--- STUDY TEXT Enclosed Below ---

Received: 6 August 2014
Accepted: 19 September 2014
Published: 25 September 2014
Abstract
Background
Analyzing acceleration photoplethysmogram (APG) signals measured after exercise is challenging. In this paper, a novel algorithm that can detect a waves and consequently b waves under these conditions is proposed. Accurate a and b wave detection is an important first step for the assessment of arterial stiffness and other cardiovascular parameters.
Methods
Nine algorithms based on fixed thresholding are compared, and a new algorithm is introduced to improve the detection rate using a testing set of heat stressed APG signals containing a total of 1,540 heart beats.
Results
The new a detection algorithm demonstrates the highest overall detection accuracy—99.78% sensitivity, 100% positive predictivity—over signals that suffer from 1) non-stationary effects, 2) irregular heartbeats, and 3) low amplitude waves. In addition, the proposed b detection algorithm achieved an overall sensitivity of 99.78% and a positive predictivity of 99.95%.
Conclusions
The proposed algorithm presents an advantage for real-time applications by avoiding human intervention in threshold determination.
Keywords
Vascular effects Hypertension AtherosclerosisIntroduction
Although the clinical significance of Accelerated Plethysmograph (APG) measurement has been well-investigated [1–4], there are still a lack of studies focusing on the automatic detection of a and b waves in APG signals. However, Matsuyama [5] attempted to determine which of the nine QRS algorithms of Friesen’s ECG algorithms [6] suit the detection of a waves in APG signals—this is because the morphology of the R peak in ECG signal is similar to the a wave in the APG signal. The detection rate was below 63% for all nine algorithms, even after modifying the thresholds with different values. Matsuyama [5] recommended that a new robust algorithm be developed for both APG and ECG signals. Therefore, our investigation herein is aimed at developing a robust algorithm to detect a waves in APG signals and to compare its performance with the prior nine a detection algorithms [5]. Up to the present there has been no attempt to detect b waves in APG signals; and therefore a new method for detecting the b wave is now introduced. To validate the robustness of the developed algorithms, noisy APG signals—measured at rest and after exercise—were tested.

--- End of Enclosed STUDY TEXT ---

_REQUIRED TASKS_
A – Rewrite the paragraph beginning "Although the clinical significance" from the text on APG wave detection as a short bulleted list that keeps its main facts.
B – Please answer these questions using the text on APG wave detection:
(i) How many heart beats did the testing set contain?
(ii) What positive predictivity did the proposed b detection algorithm achieve?
(iii) In Matsuyama's study, what detection rate did all nine algorithms fall below?
C – Write what comes next in the text on APG wave detection, picking up after its final sentence.

--- INFORMATION SHOWN Enclosed Below ---

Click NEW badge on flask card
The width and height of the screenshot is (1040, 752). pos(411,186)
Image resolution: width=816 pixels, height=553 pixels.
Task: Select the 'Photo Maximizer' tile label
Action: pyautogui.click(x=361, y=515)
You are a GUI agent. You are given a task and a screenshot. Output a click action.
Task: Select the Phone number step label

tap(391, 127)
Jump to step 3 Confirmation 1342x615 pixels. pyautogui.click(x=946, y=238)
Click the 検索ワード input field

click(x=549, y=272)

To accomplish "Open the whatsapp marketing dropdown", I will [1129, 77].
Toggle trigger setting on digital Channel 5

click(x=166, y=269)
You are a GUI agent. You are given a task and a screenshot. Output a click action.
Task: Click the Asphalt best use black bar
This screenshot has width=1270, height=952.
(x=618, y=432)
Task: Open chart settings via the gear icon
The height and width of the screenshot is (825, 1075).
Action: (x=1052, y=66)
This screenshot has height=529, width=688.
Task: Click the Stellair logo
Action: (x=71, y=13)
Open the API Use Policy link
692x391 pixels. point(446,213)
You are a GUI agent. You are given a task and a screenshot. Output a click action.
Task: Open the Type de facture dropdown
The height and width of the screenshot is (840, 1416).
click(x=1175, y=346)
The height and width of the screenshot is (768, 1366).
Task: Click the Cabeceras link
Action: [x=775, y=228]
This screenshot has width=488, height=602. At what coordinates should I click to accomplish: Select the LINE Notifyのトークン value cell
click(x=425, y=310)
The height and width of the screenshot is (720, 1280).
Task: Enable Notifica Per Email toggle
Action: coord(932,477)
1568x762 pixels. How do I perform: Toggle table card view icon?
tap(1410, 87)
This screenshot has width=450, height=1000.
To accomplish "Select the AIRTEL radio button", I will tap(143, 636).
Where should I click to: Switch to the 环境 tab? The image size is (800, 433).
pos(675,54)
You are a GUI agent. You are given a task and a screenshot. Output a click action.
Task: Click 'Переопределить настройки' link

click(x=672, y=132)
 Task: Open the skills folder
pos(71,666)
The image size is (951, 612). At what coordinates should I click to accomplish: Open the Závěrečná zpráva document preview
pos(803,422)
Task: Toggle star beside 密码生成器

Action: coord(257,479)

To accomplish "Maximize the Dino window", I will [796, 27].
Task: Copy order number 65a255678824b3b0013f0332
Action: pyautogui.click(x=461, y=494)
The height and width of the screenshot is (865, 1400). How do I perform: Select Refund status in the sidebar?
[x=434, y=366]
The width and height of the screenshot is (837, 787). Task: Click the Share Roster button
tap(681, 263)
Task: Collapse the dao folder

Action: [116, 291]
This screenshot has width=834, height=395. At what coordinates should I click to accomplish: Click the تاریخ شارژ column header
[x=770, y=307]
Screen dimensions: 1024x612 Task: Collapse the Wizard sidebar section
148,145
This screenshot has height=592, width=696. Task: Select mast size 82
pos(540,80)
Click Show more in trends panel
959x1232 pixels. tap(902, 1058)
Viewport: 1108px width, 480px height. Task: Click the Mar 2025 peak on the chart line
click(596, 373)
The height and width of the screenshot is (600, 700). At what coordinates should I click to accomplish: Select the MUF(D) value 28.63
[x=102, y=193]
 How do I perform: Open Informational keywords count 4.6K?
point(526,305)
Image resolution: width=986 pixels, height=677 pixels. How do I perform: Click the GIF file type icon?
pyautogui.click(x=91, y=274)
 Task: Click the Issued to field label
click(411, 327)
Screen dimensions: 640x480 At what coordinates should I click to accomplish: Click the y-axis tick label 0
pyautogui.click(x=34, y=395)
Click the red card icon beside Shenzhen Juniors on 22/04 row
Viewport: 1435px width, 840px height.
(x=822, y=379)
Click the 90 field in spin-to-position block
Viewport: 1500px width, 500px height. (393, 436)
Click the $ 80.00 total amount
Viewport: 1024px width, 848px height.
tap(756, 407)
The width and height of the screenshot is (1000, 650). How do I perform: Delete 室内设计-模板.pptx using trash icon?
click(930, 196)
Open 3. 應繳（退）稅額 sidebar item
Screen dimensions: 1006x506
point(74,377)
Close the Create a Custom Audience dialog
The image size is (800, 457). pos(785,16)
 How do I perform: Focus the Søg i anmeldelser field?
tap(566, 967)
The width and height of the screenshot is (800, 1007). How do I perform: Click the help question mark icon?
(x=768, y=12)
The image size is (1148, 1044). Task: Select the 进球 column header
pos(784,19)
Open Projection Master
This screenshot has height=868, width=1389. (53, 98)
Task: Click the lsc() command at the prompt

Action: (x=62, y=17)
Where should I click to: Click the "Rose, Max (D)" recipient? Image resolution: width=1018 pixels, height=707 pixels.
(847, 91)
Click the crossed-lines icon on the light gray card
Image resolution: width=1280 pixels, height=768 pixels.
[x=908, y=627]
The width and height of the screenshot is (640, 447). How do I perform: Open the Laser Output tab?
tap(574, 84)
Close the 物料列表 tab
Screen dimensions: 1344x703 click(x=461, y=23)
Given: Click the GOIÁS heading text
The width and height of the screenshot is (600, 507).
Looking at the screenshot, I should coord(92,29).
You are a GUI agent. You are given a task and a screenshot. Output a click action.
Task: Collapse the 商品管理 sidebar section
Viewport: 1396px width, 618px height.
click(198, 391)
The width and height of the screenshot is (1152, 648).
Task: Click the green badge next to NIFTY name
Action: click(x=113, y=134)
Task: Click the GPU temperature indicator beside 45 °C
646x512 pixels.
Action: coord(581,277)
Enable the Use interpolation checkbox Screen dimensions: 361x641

--- End of Enclosed INFORMATION SHOWN ---

_REPLIES_
A –
- APG measurement is clinically well studied, but few studies address automatic detection of a and b waves in APG signals.
- Matsuyama tested which of Friesen's nine QRS algorithms for ECG suit a wave detection in APG signals, because the ECG R peak resembles the APG a wave.
- All nine algorithms had detection rates below 63%, even with modified thresholds. Matsuyama recommended developing a new robust algorithm for both APG and ECG signals.
- This work develops a robust a wave detection algorithm and compares it with the nine earlier ones.
- No one had previously tried to detect b waves in APG signals, so a new b wave method is introduced.
- The algorithms' robustness was tested on noisy APG signals measured at rest and after exercise.

B –
(i) 1,540 heart beats
(ii) 99.95%
(iii) 63%

C –
As depicted in Figure 1, the APG waveform comprises four systolic waves (a, b, c, and d waves) and one diastolic wave (e wave) [2]. In our study, the height of detected a and b waves was measured from the baseline—the values of a waves are positive (above the baseline), while the values of b waves are negative (under the baseline). The main focus of this study is to provide a robust detection algorithm for a and b that can be used in clinical studies, e.g., carotid distensibility and ageing [9].
Materials and methods
Ethics statement
There is one annotated APG database available at Charles Darwin University. The data were collected during rest (before exercise) and after one hour of exercise (walking) on a treadmill in the climate control chamber at Northern Territory Institution of Sport (Darwin, Australia). The speed of treadmill was set to 5 km/h with a one percent incline increment corresponding to the effort required to walk with 8 kg of webbing. The exercise was considered to be of moderate intensity, and the background of the entire project can be found in [5]. All subjects provided written informed consent before participation, which was approved by the Charles Darwin University Ethics Committee. The database is available upon request at Charles Darwin University: http://www.cdu.edu.au/ehse.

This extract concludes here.